Jason and his brother are having to manage on their own as their parents are dead, having been killed in an accident. They are struggling with their grief and the poverty that comes from the loss of work during the strike. Money is a constant worry for them so, when a reward is offered for an authenticated photograph of a big cat roaming the valley near where the brothers live, Jason and his friends decide to try to win the reward.
They embark on a kind of quest. It follows the classic pattern of departure, journey, challenges, personal growth, and return. The reward Jason receives, however, is not, for example, money, but the comfort of allowing Aunty Pearl to come and help the two boys cope with the struggles they have been encountering.

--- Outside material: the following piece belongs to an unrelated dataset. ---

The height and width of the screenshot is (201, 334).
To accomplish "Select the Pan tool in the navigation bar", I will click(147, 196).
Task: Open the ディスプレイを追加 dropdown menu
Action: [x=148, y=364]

On their journey to try to find the cat, Jason and his friends encounter a large bull in a field that they have to cross. They are constantly competing on their journey with two of the bullies from school. They have challenges of losing their food, the difficulties of finding somewhere to sleep – once having to sleep inside a church, something they find rather frightening, losing their map and finding their way. Throughout the journey, Catrin, the only girl in the group, shows great leadership and wins the trust and admiration of one of Jason’s friends who had previously objected to her presence on the expedition. Jason actually does see the big cat when he goes out by himself from the campsite one evening. He is so taken with the magnificence of the animal that he has a kind of epiphany and persuades the others to call off the search and return home.
The Welsh countryside is an integral part of the narrative and there are occasional Welsh spellings and words that add authenticity to the story. This is a gentle kind of adventure that celebrates friendship and loyalty.